Alla fine lei che idea si è fatto di Maradona?
«Mi sono reso conto che Maradona è ancora in città o, ancora meglio, come dice un mio intervistato, è un napoletano che vive all’estero. Ognuna delle persone con cui ho parlato ha il suo Maradona, suo ricordo piacevole legato a lui. Chi oggi ha sessant’anni rievoca grazie a lui i propri trent’anni e ancora oggi ci sono intere famiglie che, il giorno di Capodanno, si riuniscono per rivedere insieme i goal di Maradona. La cosa straordinaria è che, mentre a Roma se parli di Totti o, dall’altra sponda, di persone come Di Canio, qualcuno che dica cose sgradevoli lo trovi sempre, a Napoli sono tutti d’accordo su di lui. Le uniche delusioni che ha dato sono legate ai suoi errori di vita, ma l’amore resta incondizionato».
Il suo documentario ha la caratteristica di essere «trasversale» nel raccontare questa passione.
«Napoli, che tramite Maradona ho imparato a conoscere e amare, è una città incredibilmente stratificata a livello sociale, ma su Maradona queste differenze crollano. Cito per tutti il caso del professor Bruno Siciliano».
Ce ne parli.
«Bruno Siciliano è ingegnere dell’automazione e un robotico che dal 2003 insegna alla facoltà di Ingegneria dell’Università Federico II. Tra le altre cose ha pubblicato un testo di robotica che ha venduto tre milioni e mezzo di copie in tutto il mondo. Ebbene, quando gli hanno offerto un dottorato al Mit, trovandosi di fronte alla scelta tra l’università migliore al mondo e vedere Maradona giocare nel Napoli, lui non ha avuto dubbi ed è rimasto in Italia. Ancora oggi Siciliano pianifica le sue conferenze all’estero basandosi sul calendario delle partite del Napoli».
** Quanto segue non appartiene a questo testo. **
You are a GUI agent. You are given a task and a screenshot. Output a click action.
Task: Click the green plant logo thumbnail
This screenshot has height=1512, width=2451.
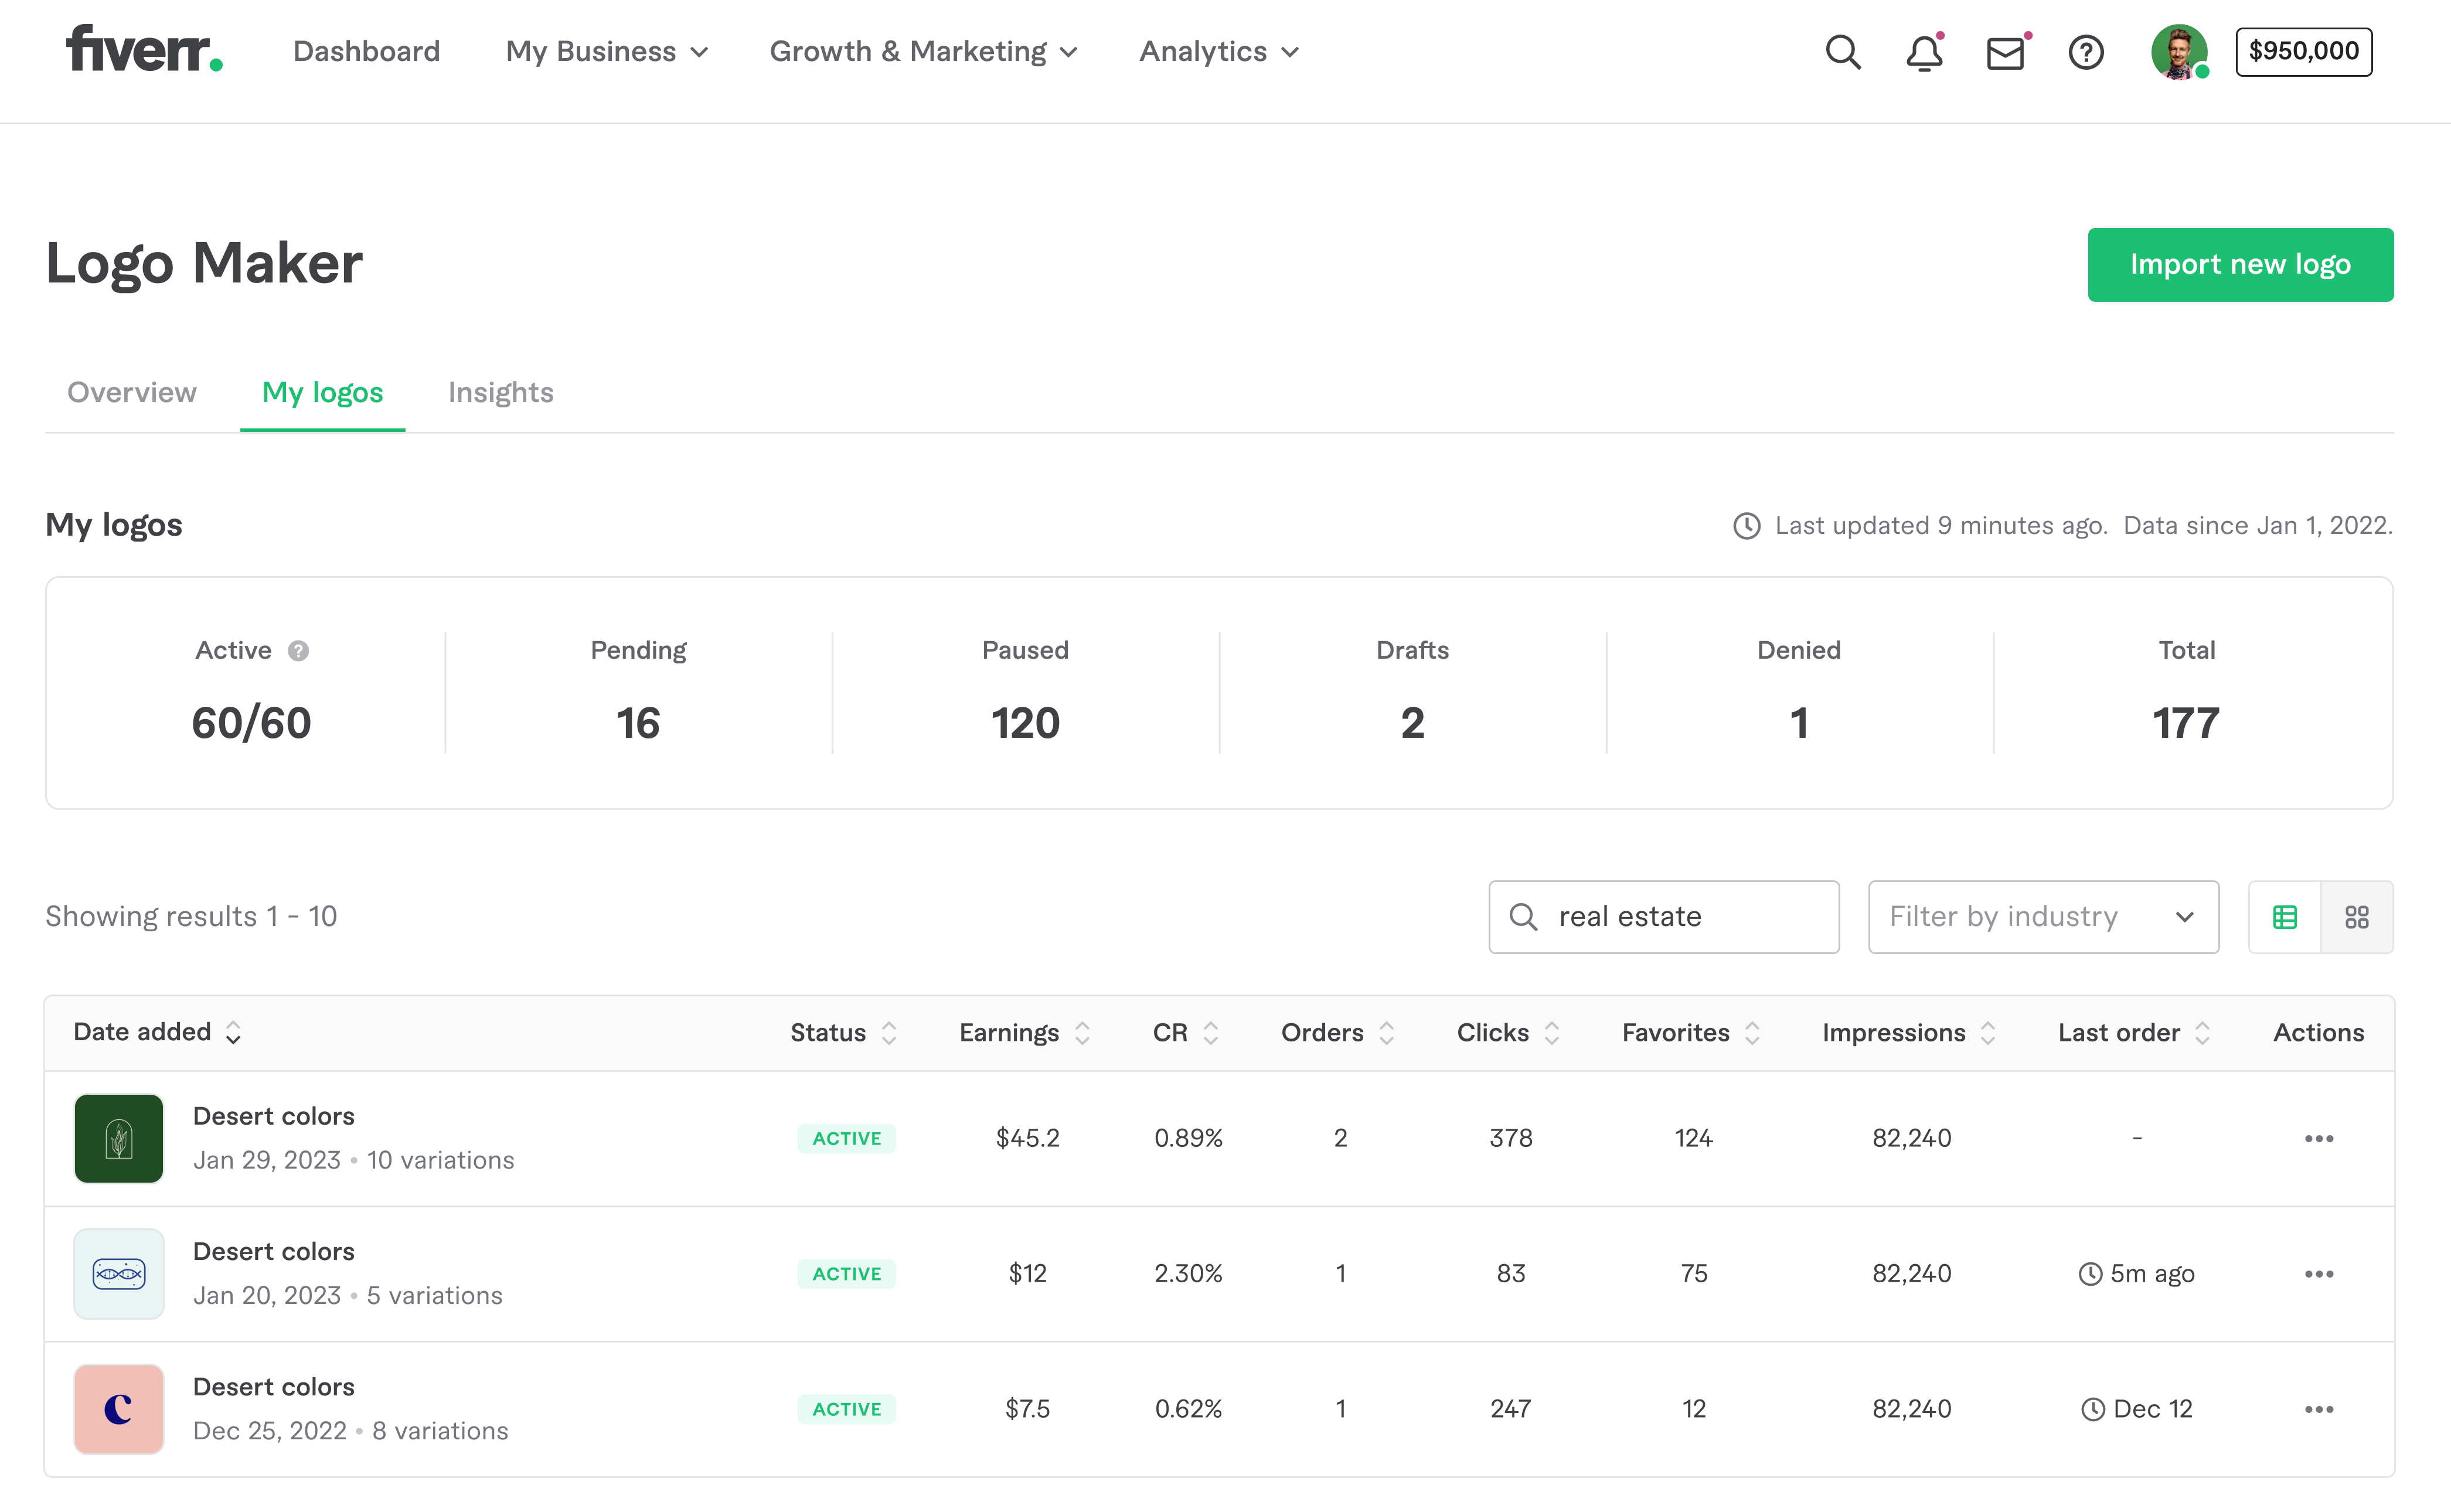pyautogui.click(x=118, y=1138)
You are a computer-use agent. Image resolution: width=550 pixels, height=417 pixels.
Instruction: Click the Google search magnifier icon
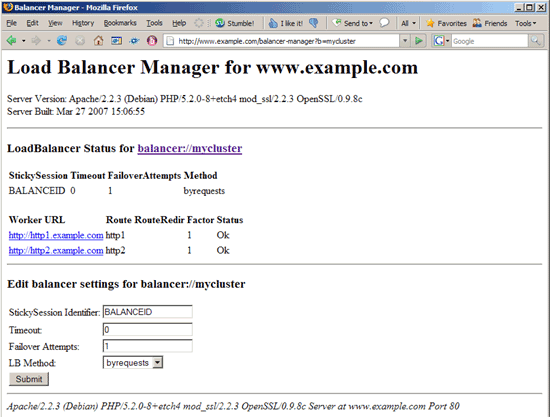coord(535,41)
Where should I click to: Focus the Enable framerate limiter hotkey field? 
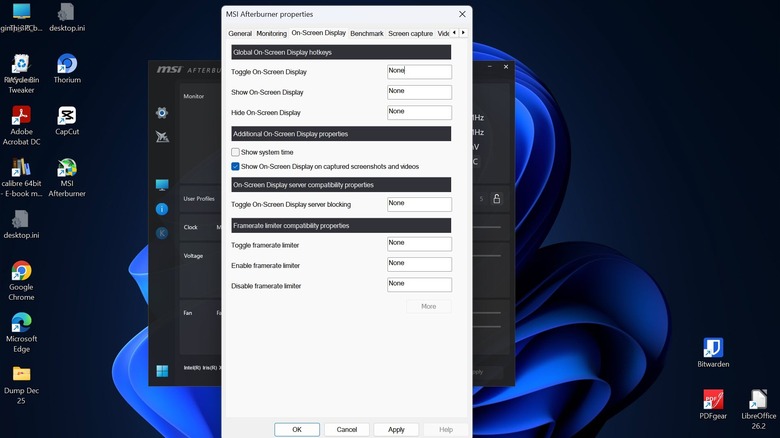tap(419, 264)
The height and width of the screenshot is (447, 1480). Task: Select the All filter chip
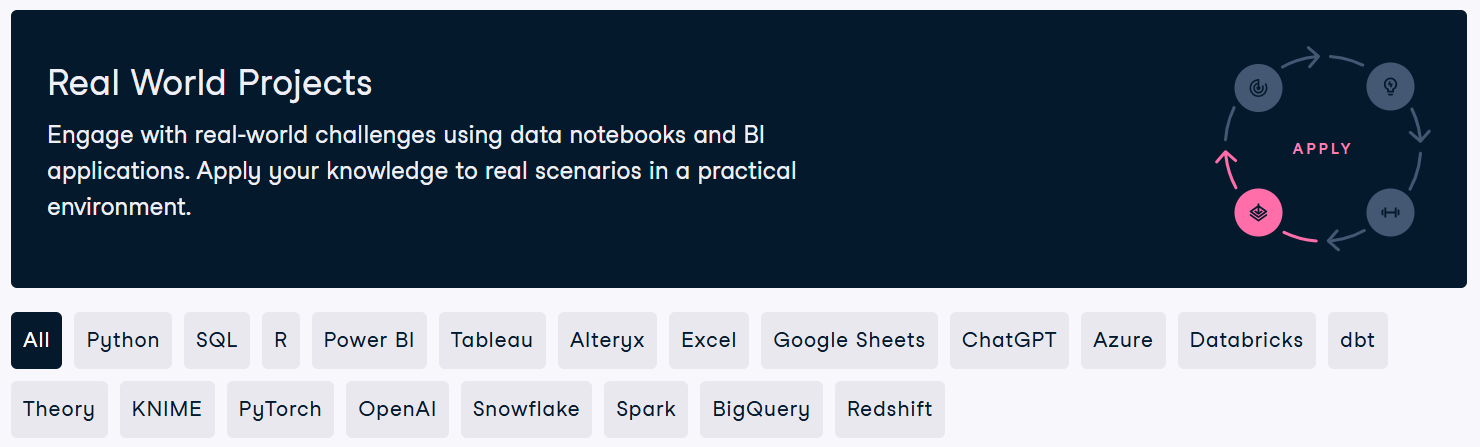point(36,340)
Ma lei Maradona l’ha incontrato?
«No, perché è stato come se mi fossi seduto a tavola con tutta Napoli che mi parlava di lui. È la storia di quei sette anni incredibili in cui lui, con il Napoli, ha vinto due scudetti, una Coppa Italia, una Coppa Uefa e una Supercoppa italiana. È la storia raccontata di chi ha vissuto per lui in quegli anni meravigliosi. Il film è un racconto d’umanità. Io non ho tesi, né ipotesi, semplicemente racconto questo meraviglioso amore».
Amore e Napoli che tornano anche nel suo prossimo film.
«In effetti, ho finito venerdì le sei settimane di riprese di Terapia di coppia per amanti, tratto dal romanzo di Diego De Silva».
Cosa ci può anticipare?
«Lo scrittore racconta una storia che andava interpretata in modo diverso, bisognava andare oltre gli stilemi abituali delle ultime commedie italiane. Per questo, per interpretare i due amanti che vanno a fare la terapia di coppia come fossero marito e moglie, ho scelto Ambra Angiolini e Pietro Sermonti, mentre Sergio Rubini mi ha garantito un approccio più classico; e sono grato alla Warner che mi ha permesso di lavorare come volevo».
Quando vedremo il film?
«Ora mi prendo una settimana di vacanza, subito dopo inizio il montaggio e il film uscirà il prossimo novembre».